[[ Data records open ]]

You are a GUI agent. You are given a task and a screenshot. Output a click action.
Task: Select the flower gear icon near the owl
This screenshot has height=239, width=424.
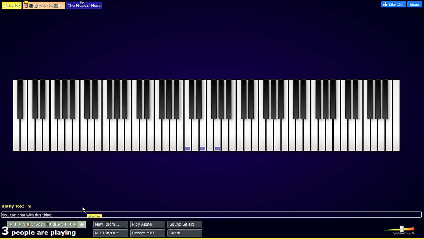point(35,6)
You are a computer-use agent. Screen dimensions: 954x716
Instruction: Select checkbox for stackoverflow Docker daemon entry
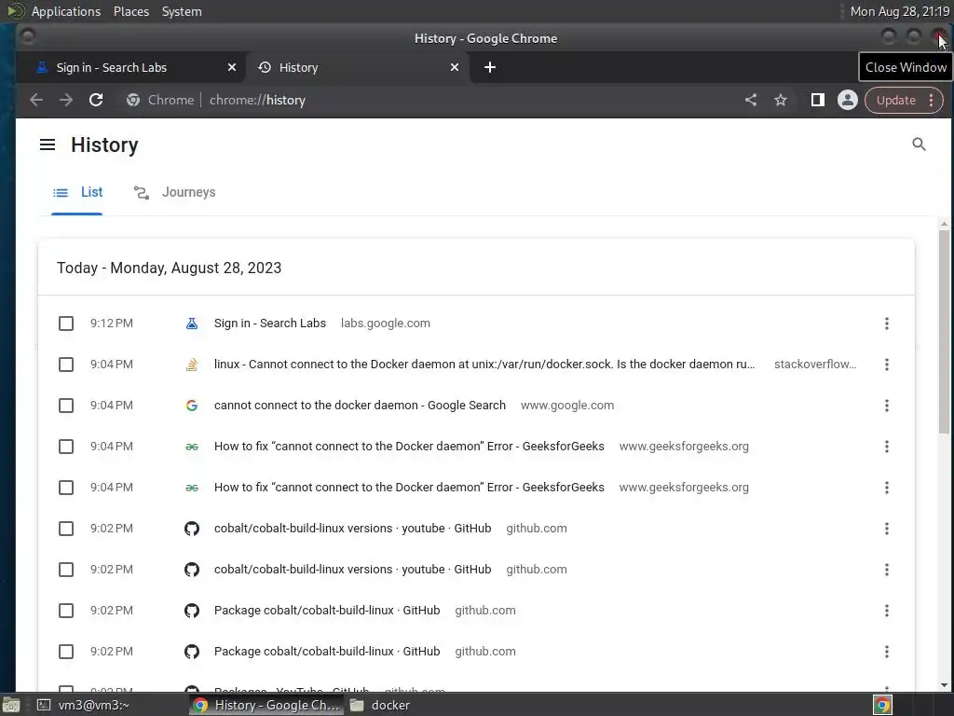tap(66, 365)
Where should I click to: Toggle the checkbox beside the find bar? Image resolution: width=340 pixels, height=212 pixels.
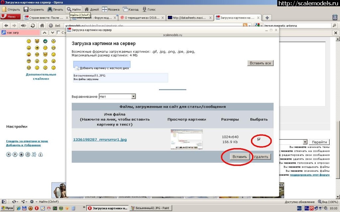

[[ Data records closed ]]

* **Try it**: When you transcribe these entries, keep every word exact and drop the pictures.

* **Result of this exercise**:
You are a GUI agent. You are given a task and a screenshot. Output a click action.
Task: Select the flower gear icon near the owl
This screenshot has height=239, width=424.
point(35,6)
You are a computer-use agent. Screen dimensions: 954x716
Instruction: Select checkbox for stackoverflow Docker daemon entry
tap(66, 365)
Where should I click to: Toggle the checkbox beside the find bar? Image resolution: width=340 pixels, height=212 pixels.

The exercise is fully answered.